Introduction to Sperry Symposium Classics: The New Testament, ed. Frank F. Judd Jr. and Gaye Strathearn (Provo, UT: Religious Studies Center, Brigham Young University; Salt Lake City: Deseret Book, 2006), vii–viii

Introduction

In his essay contained in this volume, Elder John K. Carmack writes, “We accept the New Testament as scripture—that is, as authoritative and inspired. We use it all the time, we cite it as authority, and we read and study it at home and in our Church instructional sessions. . . . We believe that indeed all of the books of the New Testament are inspired. For thousands of years, people have felt something basic, special, and authoritative in the New Testament. We have that same feeling today as Latter-day Saints.”

This volume contains a selection of essays on the New Testament that were presented by General Authorities and religious educators during the Sidney B. Sperry Symposium series. We have included essays that cover a wide range of topics from the four Gospels, Acts, the Epistles, and Revelation. Some essays deal with broad themes, such as “The Four Gospels as Testimonies,” by S. Kent Brown; “The Love of God,” by Matthew O. Richardson; or “Walking in Newness of Life: Doctrinal Themes of the Apostle Paul,” by Robert L. Millet. Other essays focus on more specific aspects of the New Testament, such as “Sanctification and Justification Are Just and True,” by Elder Gerald N. Lund, or “The Jerusalem Council,” by Robert J. Matthews. In addition, we have included two articles that are of particular significance for Latter-day Saints: “The Book of Mormon as an Interpretive Guide to the New Testament,” by Dennis L. Largey, and “New Testament Prophecies of Apostasy,” by Kent P. Jackson. Throughout it all, our intent has been the same as John’s and Paul’s: “These are written, that ye might believe that Jesus is the Christ, the Son of God; and that believing ye might have life through his name” (John 20:31), and, “For I determined not to know any thing among you, save Jesus Christ, and him crucified” (1 Corinthians 2:2).

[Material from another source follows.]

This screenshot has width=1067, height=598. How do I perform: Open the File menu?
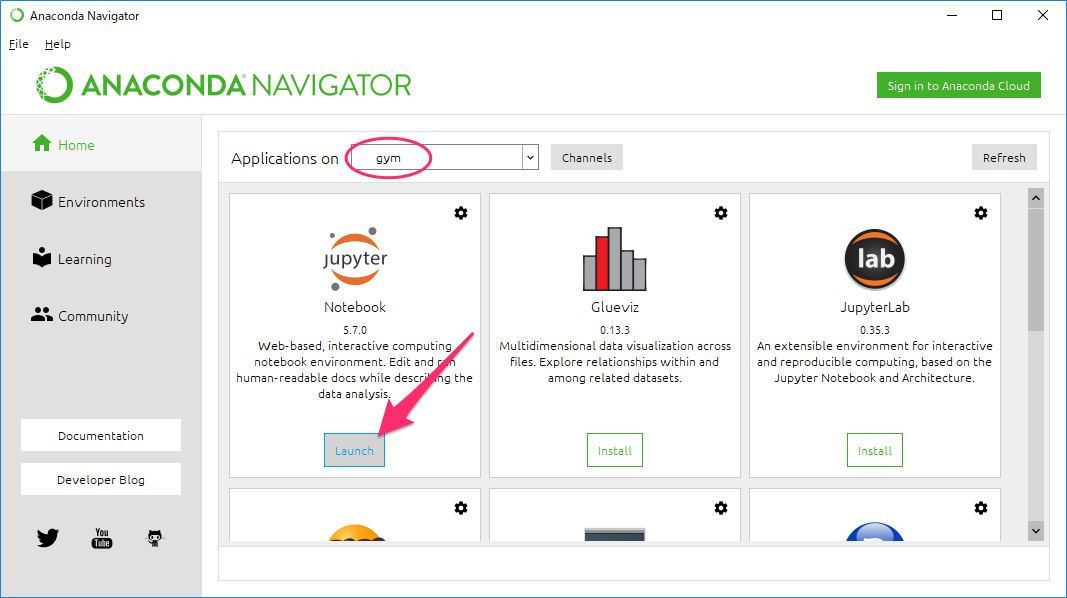click(x=18, y=44)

The selecting and preparing of these essays has been a labor of love because we love the New Testament and its teachings. Speaking of the Bible, the Prophet Joseph taught, “He who reads it oftenest will like it best” (Teachings of the Prophet Joseph Smith, comp. Joseph Fielding Smith [Salt Lake City: Deseret Book, 1976], 56). Of course, no supplement can or should replace the original text, and this is particularly true for our study of the New Testament. It is our hope that readers will view this volume as a worthy supplement for their ongoing study of the New Testament.